Home > Of things Mac > Next week's Showtime: Will this be the Sweetest "One More Thing" ever?

Next week's Showtime: Will this be the Sweetest "One More Thing" ever?

Ok, so next week we're going to see something special from Apple. It's not new iMacs or macminis.

It might be new generation iPods, or some new device to help you watch all those new movies you'll be able to subscribe to which will form the major part of next week's Showtime media event.

I mean, Steve Jobs knows the emotional attachment to music so that we want to own it, not rent it, and hence he is rock-solid on the 99c fee. That's a manageable fee even for the young'uns who can only afford an iPod Shuffle, with no credit cards, forced to buy iTMS music cards with their pocket money, or get it gifted by generous parents and friends.

But the same emotional attachment to movies doesn't occur. You see, we can listen to music while we multitask. Go walking, exercise, drive, clean the house, make love - whatever. Other things to which we also can have an emotional attachment, and perhaps one which encourages the release of neurochemicals which crystallises that attachment.

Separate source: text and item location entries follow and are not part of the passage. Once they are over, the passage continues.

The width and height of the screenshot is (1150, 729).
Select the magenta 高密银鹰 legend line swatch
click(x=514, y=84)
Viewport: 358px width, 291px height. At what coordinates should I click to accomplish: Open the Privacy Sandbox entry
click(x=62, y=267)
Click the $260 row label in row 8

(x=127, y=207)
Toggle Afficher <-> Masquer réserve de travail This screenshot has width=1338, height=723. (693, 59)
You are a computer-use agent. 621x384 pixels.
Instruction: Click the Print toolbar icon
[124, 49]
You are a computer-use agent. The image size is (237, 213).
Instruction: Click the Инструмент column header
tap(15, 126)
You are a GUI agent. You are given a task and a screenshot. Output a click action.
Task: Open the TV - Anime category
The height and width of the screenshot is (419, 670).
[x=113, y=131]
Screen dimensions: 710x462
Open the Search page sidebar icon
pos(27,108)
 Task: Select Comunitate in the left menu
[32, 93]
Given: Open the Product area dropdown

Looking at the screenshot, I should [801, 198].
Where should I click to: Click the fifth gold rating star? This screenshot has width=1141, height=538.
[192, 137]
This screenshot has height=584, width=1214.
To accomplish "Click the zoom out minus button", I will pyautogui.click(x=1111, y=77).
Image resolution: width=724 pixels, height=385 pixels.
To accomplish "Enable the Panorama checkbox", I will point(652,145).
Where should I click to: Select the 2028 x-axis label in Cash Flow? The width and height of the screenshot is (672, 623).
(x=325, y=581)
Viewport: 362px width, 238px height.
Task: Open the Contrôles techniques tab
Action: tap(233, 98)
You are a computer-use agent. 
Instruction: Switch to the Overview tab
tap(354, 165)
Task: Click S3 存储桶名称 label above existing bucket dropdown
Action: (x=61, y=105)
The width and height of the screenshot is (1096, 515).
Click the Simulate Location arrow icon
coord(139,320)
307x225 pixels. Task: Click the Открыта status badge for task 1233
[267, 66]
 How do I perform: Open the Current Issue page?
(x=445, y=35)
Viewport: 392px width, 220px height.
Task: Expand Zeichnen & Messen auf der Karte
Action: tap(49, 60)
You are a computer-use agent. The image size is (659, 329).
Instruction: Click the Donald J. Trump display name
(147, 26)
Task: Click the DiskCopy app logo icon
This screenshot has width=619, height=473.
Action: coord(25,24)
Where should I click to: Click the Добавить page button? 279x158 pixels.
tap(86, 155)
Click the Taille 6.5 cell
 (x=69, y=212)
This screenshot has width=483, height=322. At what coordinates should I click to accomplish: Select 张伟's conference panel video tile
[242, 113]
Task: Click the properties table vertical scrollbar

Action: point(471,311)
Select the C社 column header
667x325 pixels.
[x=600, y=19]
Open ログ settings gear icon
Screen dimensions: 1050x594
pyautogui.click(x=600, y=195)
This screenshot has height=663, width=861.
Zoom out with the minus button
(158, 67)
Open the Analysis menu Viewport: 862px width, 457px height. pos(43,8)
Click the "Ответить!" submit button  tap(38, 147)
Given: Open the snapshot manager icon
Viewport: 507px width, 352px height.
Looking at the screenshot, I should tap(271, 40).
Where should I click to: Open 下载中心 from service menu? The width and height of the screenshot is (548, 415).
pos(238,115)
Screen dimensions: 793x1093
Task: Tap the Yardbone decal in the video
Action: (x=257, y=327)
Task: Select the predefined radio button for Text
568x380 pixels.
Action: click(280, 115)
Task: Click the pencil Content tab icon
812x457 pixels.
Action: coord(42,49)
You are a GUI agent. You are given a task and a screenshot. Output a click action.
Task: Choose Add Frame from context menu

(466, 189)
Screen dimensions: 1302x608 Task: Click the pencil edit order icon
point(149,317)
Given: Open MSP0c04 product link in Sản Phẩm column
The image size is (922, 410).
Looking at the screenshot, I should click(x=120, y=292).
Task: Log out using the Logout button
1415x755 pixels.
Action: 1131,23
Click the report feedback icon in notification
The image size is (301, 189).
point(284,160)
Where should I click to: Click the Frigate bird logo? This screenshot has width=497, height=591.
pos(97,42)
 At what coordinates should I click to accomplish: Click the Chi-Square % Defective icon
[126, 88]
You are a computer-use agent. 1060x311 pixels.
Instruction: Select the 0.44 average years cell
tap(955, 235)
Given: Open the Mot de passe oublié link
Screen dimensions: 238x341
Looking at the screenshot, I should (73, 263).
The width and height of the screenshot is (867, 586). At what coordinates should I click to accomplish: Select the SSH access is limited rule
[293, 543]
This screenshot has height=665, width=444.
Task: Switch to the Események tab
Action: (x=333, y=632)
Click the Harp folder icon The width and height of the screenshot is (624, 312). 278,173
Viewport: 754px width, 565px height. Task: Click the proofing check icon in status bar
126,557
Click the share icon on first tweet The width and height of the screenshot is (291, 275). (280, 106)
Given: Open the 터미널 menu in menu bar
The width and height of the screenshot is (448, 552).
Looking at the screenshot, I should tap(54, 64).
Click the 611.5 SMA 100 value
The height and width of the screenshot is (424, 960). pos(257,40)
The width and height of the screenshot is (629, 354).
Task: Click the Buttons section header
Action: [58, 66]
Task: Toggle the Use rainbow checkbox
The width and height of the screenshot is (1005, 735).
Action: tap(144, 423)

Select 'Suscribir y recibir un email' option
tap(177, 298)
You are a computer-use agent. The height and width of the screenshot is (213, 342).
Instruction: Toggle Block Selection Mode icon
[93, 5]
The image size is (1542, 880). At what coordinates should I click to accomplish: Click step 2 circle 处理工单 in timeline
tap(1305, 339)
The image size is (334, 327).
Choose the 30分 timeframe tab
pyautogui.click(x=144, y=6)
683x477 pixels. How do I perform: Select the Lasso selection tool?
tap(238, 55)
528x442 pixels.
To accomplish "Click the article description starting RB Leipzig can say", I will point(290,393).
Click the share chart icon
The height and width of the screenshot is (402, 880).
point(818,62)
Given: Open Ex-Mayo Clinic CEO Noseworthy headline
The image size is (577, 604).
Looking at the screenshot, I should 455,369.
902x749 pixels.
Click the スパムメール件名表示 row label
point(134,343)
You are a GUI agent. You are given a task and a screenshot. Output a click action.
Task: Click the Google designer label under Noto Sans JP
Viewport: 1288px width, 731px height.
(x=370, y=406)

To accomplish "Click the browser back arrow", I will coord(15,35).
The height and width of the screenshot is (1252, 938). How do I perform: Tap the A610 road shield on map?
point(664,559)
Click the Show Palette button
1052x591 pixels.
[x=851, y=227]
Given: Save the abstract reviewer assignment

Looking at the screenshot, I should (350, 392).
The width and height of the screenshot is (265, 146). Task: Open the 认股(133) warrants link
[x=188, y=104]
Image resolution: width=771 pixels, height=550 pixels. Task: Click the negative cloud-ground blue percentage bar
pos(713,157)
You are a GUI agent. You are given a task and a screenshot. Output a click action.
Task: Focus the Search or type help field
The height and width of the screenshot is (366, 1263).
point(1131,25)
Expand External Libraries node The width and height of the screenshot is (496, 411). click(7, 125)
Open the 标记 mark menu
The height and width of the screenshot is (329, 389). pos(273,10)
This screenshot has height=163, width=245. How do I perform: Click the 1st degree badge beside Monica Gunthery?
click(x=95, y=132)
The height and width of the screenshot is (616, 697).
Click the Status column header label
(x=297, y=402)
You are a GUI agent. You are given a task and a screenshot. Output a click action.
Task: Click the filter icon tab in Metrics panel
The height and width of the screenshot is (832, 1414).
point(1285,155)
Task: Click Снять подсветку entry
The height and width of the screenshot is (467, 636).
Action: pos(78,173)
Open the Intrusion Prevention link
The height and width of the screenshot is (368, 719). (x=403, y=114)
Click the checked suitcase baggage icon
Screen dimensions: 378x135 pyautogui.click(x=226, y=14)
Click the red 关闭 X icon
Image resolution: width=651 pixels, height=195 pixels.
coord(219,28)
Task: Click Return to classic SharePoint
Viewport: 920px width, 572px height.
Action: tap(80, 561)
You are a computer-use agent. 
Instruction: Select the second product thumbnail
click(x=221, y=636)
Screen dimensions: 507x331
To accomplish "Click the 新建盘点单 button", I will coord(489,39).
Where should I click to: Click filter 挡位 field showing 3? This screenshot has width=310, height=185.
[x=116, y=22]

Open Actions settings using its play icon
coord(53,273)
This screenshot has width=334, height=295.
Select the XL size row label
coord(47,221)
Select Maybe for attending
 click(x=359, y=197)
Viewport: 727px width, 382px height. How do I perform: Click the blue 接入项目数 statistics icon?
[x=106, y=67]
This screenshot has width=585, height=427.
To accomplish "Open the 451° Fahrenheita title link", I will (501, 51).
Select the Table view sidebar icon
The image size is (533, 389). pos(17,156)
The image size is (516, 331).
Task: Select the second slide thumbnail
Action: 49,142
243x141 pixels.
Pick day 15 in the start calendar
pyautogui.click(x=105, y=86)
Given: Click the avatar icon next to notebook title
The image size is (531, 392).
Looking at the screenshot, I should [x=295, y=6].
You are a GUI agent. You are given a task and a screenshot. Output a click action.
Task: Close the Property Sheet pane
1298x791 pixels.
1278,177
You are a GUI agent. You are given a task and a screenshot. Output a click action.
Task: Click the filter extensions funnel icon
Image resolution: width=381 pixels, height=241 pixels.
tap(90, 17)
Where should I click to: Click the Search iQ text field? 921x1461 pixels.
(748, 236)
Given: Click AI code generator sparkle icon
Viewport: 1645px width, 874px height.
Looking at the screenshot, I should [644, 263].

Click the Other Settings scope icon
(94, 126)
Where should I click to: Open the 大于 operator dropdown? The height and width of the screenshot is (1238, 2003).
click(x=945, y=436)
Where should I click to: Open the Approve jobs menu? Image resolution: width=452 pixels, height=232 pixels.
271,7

But movies? While we can get emotional watching movies - cry, laugh, become fearful, get curious, feel pride etc. - that's it.

We might feel a twinge of sensation when we recall a scene in a movie, but we don't go around speaking the lines, as compared to humming or singing a song or music piece.

We might however go out and buy the music soundtrack to remind ourselves of the movie, and because the music is good enough to stand alone.

Our relationship to these creative arts is different: one is to keep and cherish and listen and share in the right mood, or to get the right mood, and on demand with us always on our iPods; the, other - movies - we attend to differently, and is more demanding on our time, location and ability to concentrate, since the same pleasure cannot be gained if we multitask.

UPDATE: please go to Michael Lawrence's documentary site here to sample his movie, The Mind of Music, to more deeply understand. Here's a quote:

"Sound waves can more deeply penetrate our subconscious, can more profoundly affect our emotions than any other impression.
"Music is essential to life. In fact, it is life. It keeps us in contact with the totality of the universe as part of the vibrating cosmos."

With all that said, the one more thing I expect/want to we'll hear - absent for quite some time from a Jobs Keynote - is an announcement of a deal with Apple Corps for the Beatles Collection on iTunes.

Wouldn't that be one of the sweetest "One More Things" ever?